# YOUR TASK:
Quote word for word everything from "Data collection and" down to "cancer were identified." in the abstract below on laparoscopy versus laparotomy for endometrial cancer.

Background: Traditionally, surgery for endometrial cancer (hysterectomy with removal of both fallopian tubes and ovaries) is performed through laparotomy. It has been suggested that the laparoscopic approach is associated with a reduction in operative morbidity. Over the last 10 to 15 years there has been a steady increase of laparoscopy for endometrial cancer. This review investigates the evidence of benefits and harms of laparoscopic surgery compared with laparotomy for presumed early stage endometrial cancer.
Objectives: To compare the overall survival (OS) and disease‐free survival (DFS) for laparoscopic surgery versus laparotomy in women with presumed early stage endometrial cancer.
Search methods: We searched the Cochrane Gynaecological Cancer Group Trials Register, Cochrane Central Register of Controlled Trials (CENTRAL) Issue 3, 2012, MEDLINE, EMBASE and CINAHL up to April 2012. We also searched registers of clinical trials, abstracts of scientific meetings, and reference lists of included studies. Trial registers we searched included NHMRC Clinical Trials Register, UKCCCR Register of Cancer Trials, Meta‐Register and Physician Data Query Protocol, as well as abstracts of scientific meetings.
Selection criteria: Randomised controlled trials (RCTs) comparing laparoscopy and laparotomy for early stage endometrial cancer.
Data collection and analysis: We independently abstracted data and assessed risk of bias. Hazard ratios (HRs) were used for OS and recurrence‐free survival (RFS), risk ratios (RR) for severe adverse events and the mean difference (MD) method was used for continuous outcomes in women who received laparoscopy or laparotomy and these were then pooled in random‐effects meta‐analyses.
Main results: Eight RCTs comparing laparoscopy with laparotomy for the surgical management of early stage endometrial cancer were identified.
All eight trials met the inclusion criteria, 3644 women were assessed at the end of the trials. Three trials assessing 359 participants with early stage endometrial cancer, found no statistically significant difference in the risk of death and disease or recurrence between women who underwent laparoscopy and those who underwent laparotomy (HR = 1.14, 95% confidence interval (CI): 0.62 to 2.10) and HR = 1.13, 95% CI: 0.90 to 1.42 for OS and RFS respectively). There was no statistically significant difference in the rate of peri‐operative death, women requiring a blood transfusion, and bladder, ureteric, bowel and vascular injury. However, a meta‐analysis of two trials found that women in the laparoscopy group lost significantly less blood than those in the laparotomy group (MD = ‐106.82 mL, 95% CI: ‐141.59 to ‐72.06). A further meta‐analysis of two trials, which assessed 2923 women and included one very large trial of over 2500 participants, found that the rate of severe post‐operative adverse events was significantly lower in the laparoscopy group compared with the laparotomy group (RR = 0.58, 95% CI: 0.37 to 0.91). The large trial did not give a breakdown of these severe post‐operative adverse events into different adverse event categories. Most trials were at moderate risk of bias. Hospital stay was reported in all of the trials and results show that on average, laparoscopy was associated with a significantly shorter hospital stay.
Authors’ conclusions: This review has found evidence to support the role of laparoscopy for the management of early endometrial cancer.
For presumed early stage primary endometrioid adenocarcinoma of the endometrium, laparoscopy is associated with similar overall and disease‐free survival. Laparoscopy is associated with reduced operative morbidity and hospital stay. There is no significant difference in severe post‐operative morbidity between the two modalities.

# RECORDED DATA:

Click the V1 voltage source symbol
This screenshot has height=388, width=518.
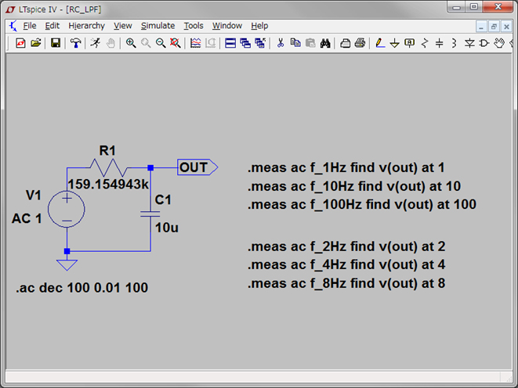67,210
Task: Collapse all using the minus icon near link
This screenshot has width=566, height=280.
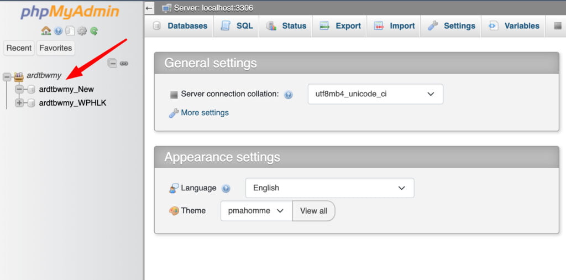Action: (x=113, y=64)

...

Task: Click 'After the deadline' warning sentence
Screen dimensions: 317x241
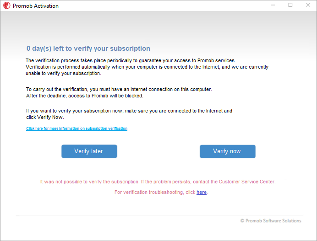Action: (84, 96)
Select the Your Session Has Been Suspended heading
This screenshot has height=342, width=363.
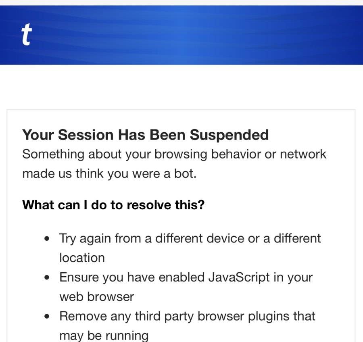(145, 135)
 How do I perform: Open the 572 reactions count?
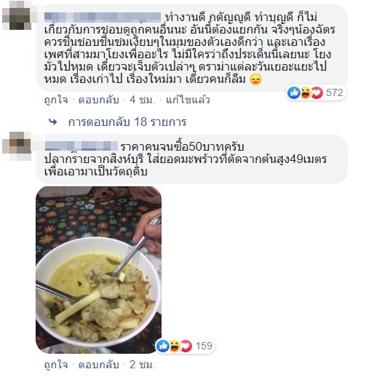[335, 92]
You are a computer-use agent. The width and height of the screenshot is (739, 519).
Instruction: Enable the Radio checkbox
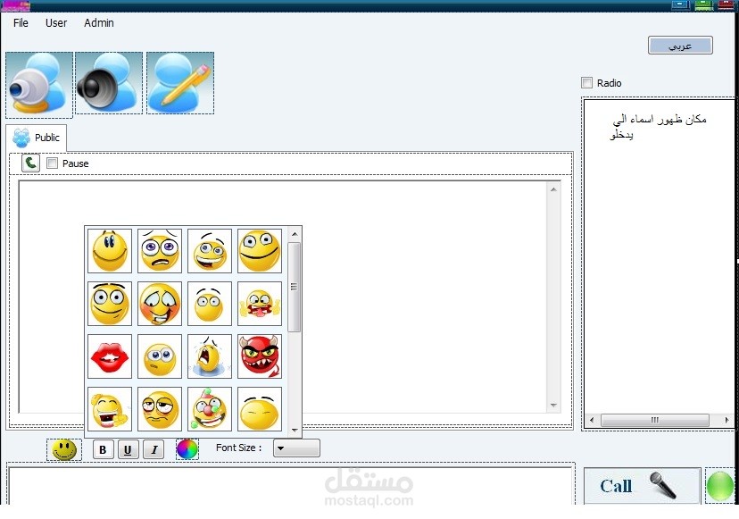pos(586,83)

# ANSWER BOX:
Data collection and analysis: We independently abstracted data and assessed risk of bias. Hazard ratios (HRs) were used for OS and recurrence‐free survival (RFS), risk ratios (RR) for severe adverse events and the mean difference (MD) method was used for continuous outcomes in women who received laparoscopy or laparotomy and these were then pooled in random‐effects meta‐analyses.
Main results: Eight RCTs comparing laparoscopy with laparotomy for the surgical management of early stage endometrial cancer were identified.